Entre los tres presuntos asesinos no había vínculos directos, pero los tres sentían un profundo resentimiento contra el gobierno de Estados Unidos y los tres justificaban sus odios proclamándose superiores al resto del mundo por su raza, por su religión y, lo más asombroso, por considerarse moralmente superiores a sus víctimas.
Para los tres, dejar constancia de sus fobias fue cuestión de orgullo. Según el desgarrador testimonio del hijo de Von Brunn, el odio que sentía su padre era tan intenso que logró ''destruir a su familia y arruinarles la vida a todos sus miembros''. También era pública y notoria su marcada propensión a la violencia. Von Brunn intentó una vez matar al jefe de la Reserva Federal, Paul Volcker; Roeder fue detenido una vez por transportar materiales para construir bombas y Bledsoe viajó a Yemen para entrenarse en la guerra santa.
La frecuencia y la violencia de estos crímenes han suscitado sospechas de que los delitos por odio vayan en aumento. Sin embargo, este no parece ser el caso. Según el último reporte del FBI, en 2007 se reportaron 7,624 casos de crímenes de odio, de los cuales casi 600 fueron dirigidos contra hispanos. Y según datos del Southern Poverty Law Center, en 2008 funcionaban activamente por todo el país unas 926 agrupaciones cuyo común denominador era el odio.

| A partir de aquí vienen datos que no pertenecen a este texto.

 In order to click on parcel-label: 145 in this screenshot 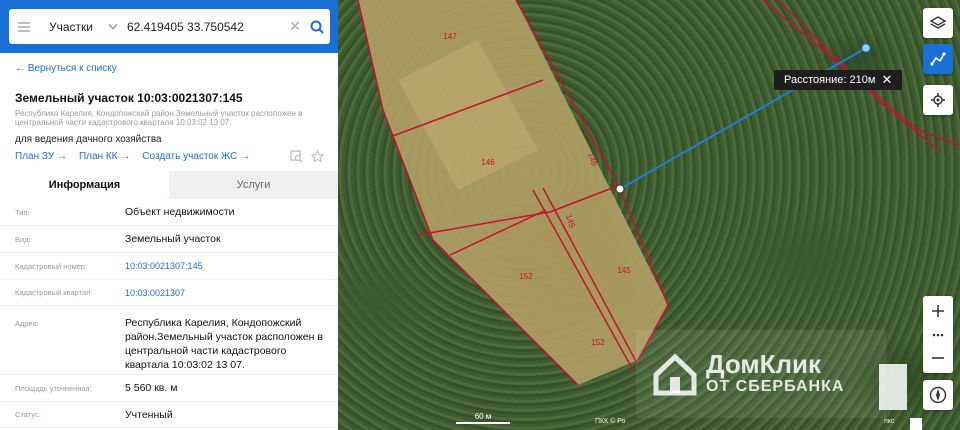, I will do `click(624, 270)`.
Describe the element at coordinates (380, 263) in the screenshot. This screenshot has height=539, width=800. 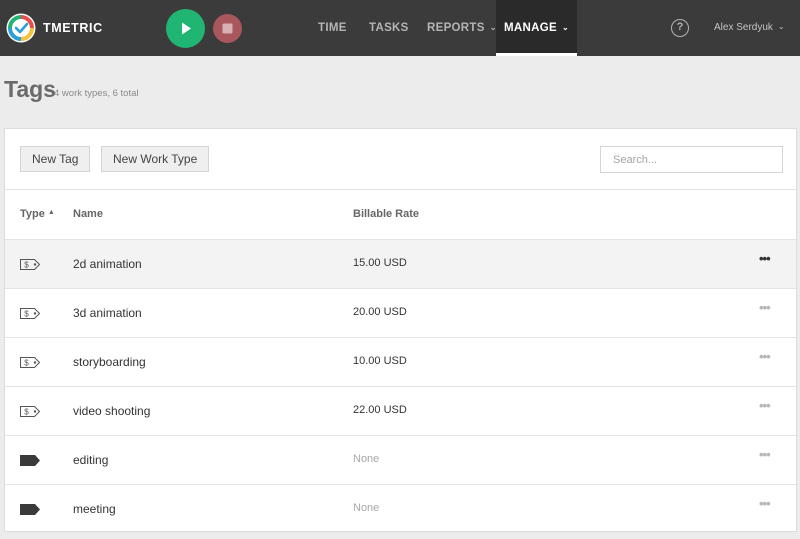
I see `billable-rate: 15.00 USD` at that location.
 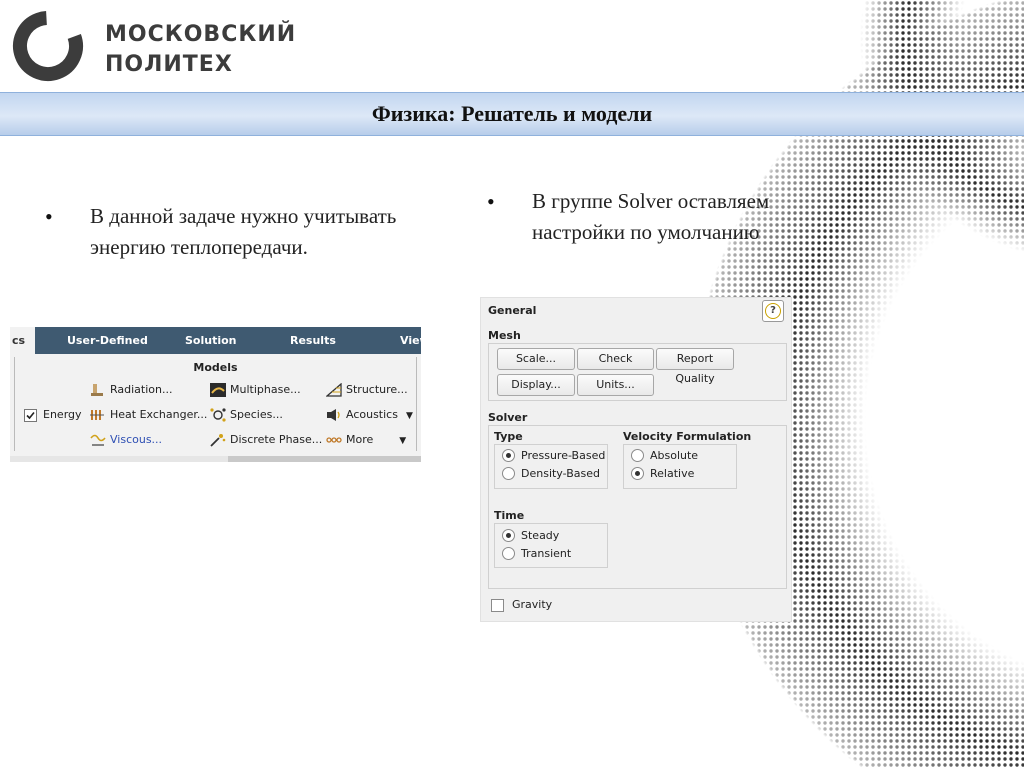 I want to click on bullet-left-line-2: энергию теплопередачи., so click(x=199, y=247).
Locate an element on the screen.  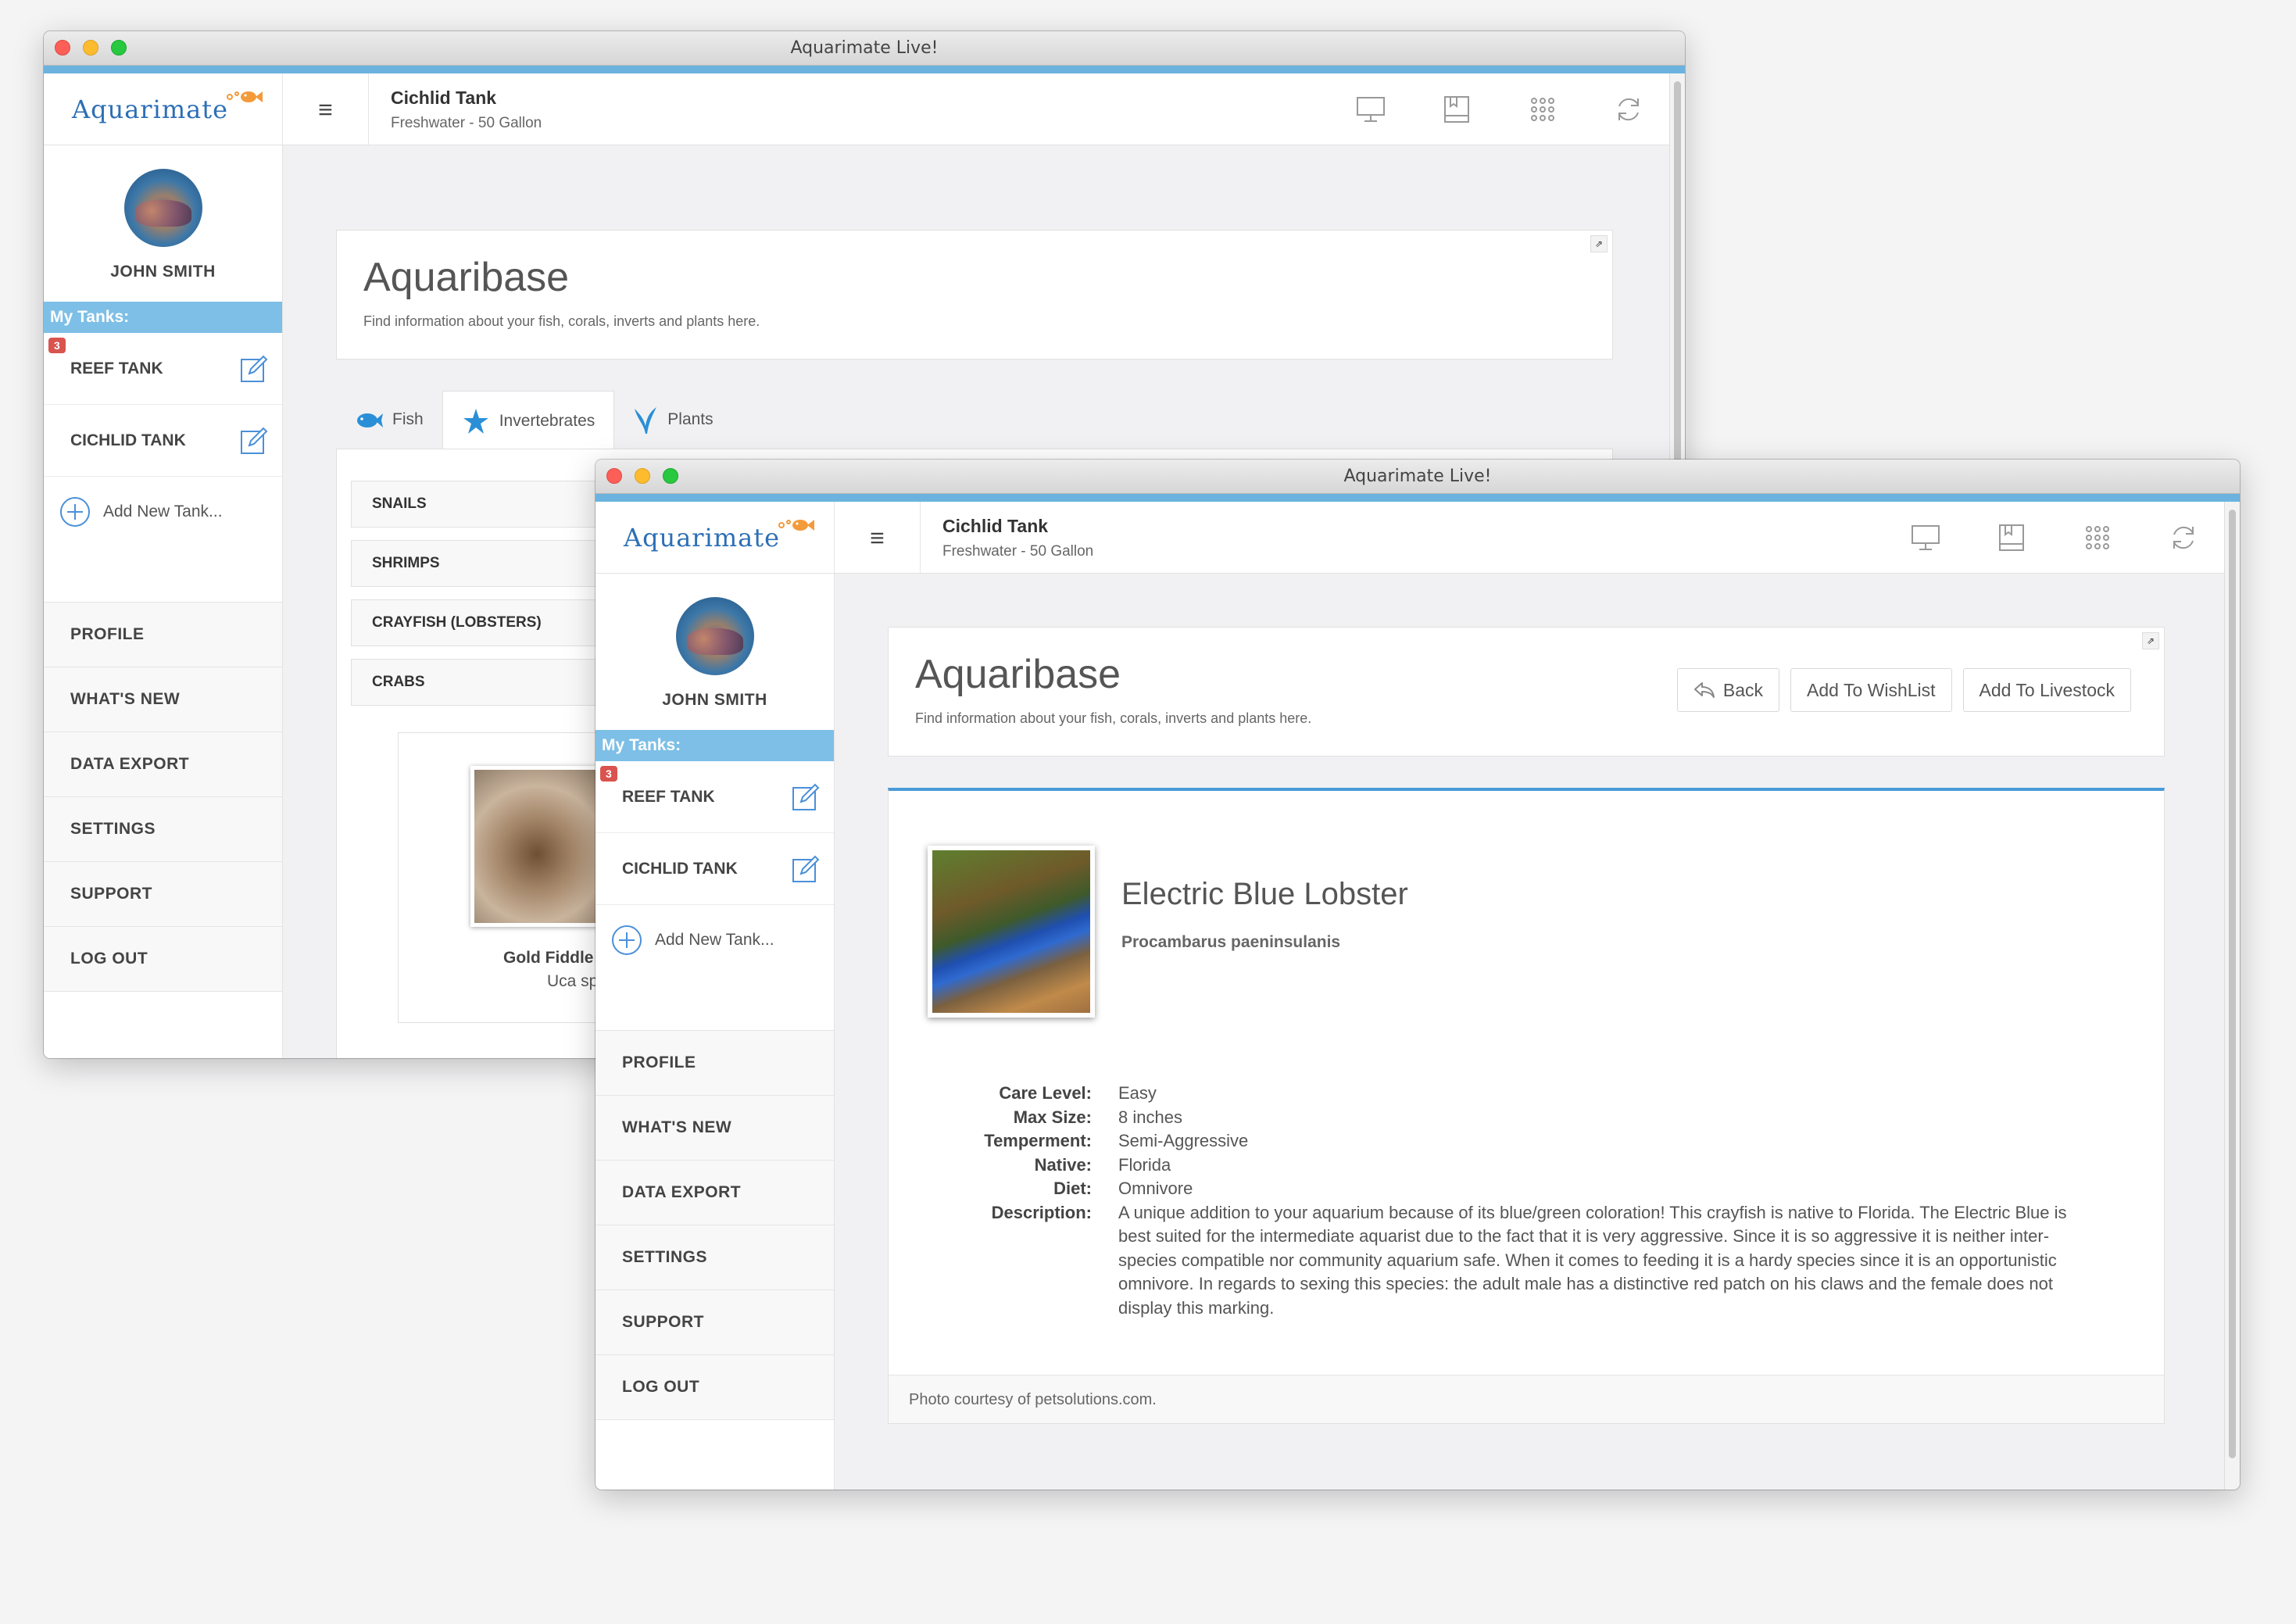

Y aunque la cifra es demasiado alta, en realidad evidencia un descenso en este tipo de delitos que en las décadas de los 70 y los 80 alcanzó niveles mucho más altos.
A menos que suceda lo impensable, la justicia se hará cargo de los tres presuntos asesinos, pero el reclamo de ciertos sectores de la población al Congreso va más allá. Algunas asociaciones defensoras de los derechos civiles piden que se promulguen leyes federales que tipifiquen específicamente los delitos por odio para que quienes los cometan reciban castigos más severos. La petición no es descabellada, ya en algunos estados hay leyes que permiten aumentar la sentencia en este tipo de casos.
El problema más difícil es encontrar una fórmula que les permita a las autoridades identificar, en este mar de organizaciones agrupadas por el odio, a aquellos individuos capaces de pasar del discurso a la acción y detenerlos antes de que cometan un crimen sin violentar libertades que definen a un sistema democrático, como la libertad de expresión, por ejemplo, y sin violar los derechos civiles de las personas. La primera enmienda de la Constitución garantiza la libertad de expresión aun en los casos en los que el mensaje es de odio. Y aunque existen algunas restricciones, cada una de estas está claramente delimitada.
Es evidente que la expresión desinhibida de las ideas puede provocar la ira de una audiencia y que, a menudo, cuesta trabajo aceptar discursos cuyo único propósito es ofender. Pero así son las cosas en una sociedad democrática y no solamente porque en ella se garantiza el derecho que tienen los fanáticos para decir lo que quieran, sino porque estamos hablando de un derecho que nos protege a todos.